De que forma as empresas podem colaborar com outras partes interessadas, como Governos e organizações da sociedade civil, para abordar questões éticas relacionadas com a inteligência artificial?
De momento, ainda há muita incerteza no ar e os riscos éticos reais aparecem lado a lado com distopias que nos assustam. Diria que o mais importante, por agora, é identificar os desafios micro – comportamentais – e macro – sobretudo, a reorganização da força de trabalho que implicará realocação de pessoas e desemprego. Em segundo lugar, parece-me importante que as empresas comuns comecem a lidar com ferramentas de Inteligência Artificial, porque se a AI é uma conquista humana para melhorar a vida de milhões de pessoas e o desempenho de milhões de organizações: poder ter acesso a esta tecnologia e não lhe aceder, seria também uma falta de vontade de melhorar as condições de vida de muitas pessoas. Finalmente, por agora, a maior parte da responsabilidade está nas empresas de tecnologia que estão na linha da frente do desenvolvimento da Inteligência Artificial: à semelhança do que aconteceu no passado com a bomba atómica, o poder de influenciar o futuro de muitos está nas mãos de uns poucos e não é fácil que outros, académicos e entidades públicas, cheguem sequer a compreender o que se está a passar nos laboratórios.

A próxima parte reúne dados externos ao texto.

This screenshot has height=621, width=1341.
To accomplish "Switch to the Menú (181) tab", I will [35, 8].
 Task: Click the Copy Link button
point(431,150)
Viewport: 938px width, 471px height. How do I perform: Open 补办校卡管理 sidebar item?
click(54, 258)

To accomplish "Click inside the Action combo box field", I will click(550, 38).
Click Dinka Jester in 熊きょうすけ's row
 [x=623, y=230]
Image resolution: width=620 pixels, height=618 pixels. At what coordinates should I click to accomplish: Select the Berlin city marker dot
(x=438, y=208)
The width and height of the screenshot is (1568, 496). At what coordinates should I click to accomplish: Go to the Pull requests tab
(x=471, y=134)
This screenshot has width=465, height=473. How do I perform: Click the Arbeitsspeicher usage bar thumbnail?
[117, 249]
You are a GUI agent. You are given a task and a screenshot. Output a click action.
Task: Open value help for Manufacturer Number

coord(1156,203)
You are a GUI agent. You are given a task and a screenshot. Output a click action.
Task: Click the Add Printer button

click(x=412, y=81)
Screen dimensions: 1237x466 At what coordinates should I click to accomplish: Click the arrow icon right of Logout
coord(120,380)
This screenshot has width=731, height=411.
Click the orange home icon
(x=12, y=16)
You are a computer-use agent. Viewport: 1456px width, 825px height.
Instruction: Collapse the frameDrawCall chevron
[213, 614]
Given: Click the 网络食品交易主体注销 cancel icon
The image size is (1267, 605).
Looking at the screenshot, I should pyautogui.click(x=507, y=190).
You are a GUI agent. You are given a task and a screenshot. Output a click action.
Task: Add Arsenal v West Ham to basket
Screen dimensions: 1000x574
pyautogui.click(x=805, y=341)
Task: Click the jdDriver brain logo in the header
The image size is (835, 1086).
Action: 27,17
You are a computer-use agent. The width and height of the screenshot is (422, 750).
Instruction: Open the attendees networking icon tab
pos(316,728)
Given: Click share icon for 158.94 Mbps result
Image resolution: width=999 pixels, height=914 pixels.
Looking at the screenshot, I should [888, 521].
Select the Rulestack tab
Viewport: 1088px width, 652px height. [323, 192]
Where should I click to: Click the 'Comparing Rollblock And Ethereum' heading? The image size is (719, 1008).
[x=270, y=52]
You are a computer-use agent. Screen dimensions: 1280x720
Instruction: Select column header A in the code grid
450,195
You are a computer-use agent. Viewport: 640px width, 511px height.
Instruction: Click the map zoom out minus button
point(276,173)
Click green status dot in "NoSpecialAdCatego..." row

Estão os líderes preparados e consciencializados para esta revolução da inteligência artificial?
Penso que ninguém está preparado, porque não sabemos como será o futuro. Neste caso, estar preparado é ter a humildade de reconhecer que ninguém está preparado para isto. Vejo que os líderes e a sociedade em geral estão, sobretudo, apreensivos e algo paralisados. Repito, parece-me importante arregaçar as mangas e começar a responder aos desafios comportamentais do uso da tecnologia, que começa a ter impacto negativo na vida sobretudo dos jovens, e a preparar programas de skill-up e safety nets para as pessoas que serão substituídas por AI nos seus empregos.
Como é que a educação pode desempenhar um papel na promoção da ética entre os profissionais de inteligência artificial e aqueles que interagem com essas tecnologias?
A literacia no campo das humanidades pode ser fundamental para ajudar estes profissionais a manterem os pés na terra e a desenvolverem o seu trabalho com sabedoria, no entanto, as pessoas têm de estar cativadas para se deixarem educar neste âmbito. Vejo que a excessiva especialização da formação na nossa sociedade faz com que sejamos muito competentes numa área concreta e, ao mesmo tempo, completamente ignorantes noutras áreas. Não vejo que a maioria dos estudantes das áreas da tecnologia tenha maturidade humana para perceber a riqueza do mundo orgânico e do mundo humano. A tecnologia seduz-nos com a sua rapidez e a sua precisão. Tenho esperança de que o poder que lhes é dado produza nas pessoas uma vertigem que as faça questionarem-se acerca do sentido da vida e da essência do que significa ser humano e que, nesse momento, descubram a necessidade de se aprofundar em humanidade.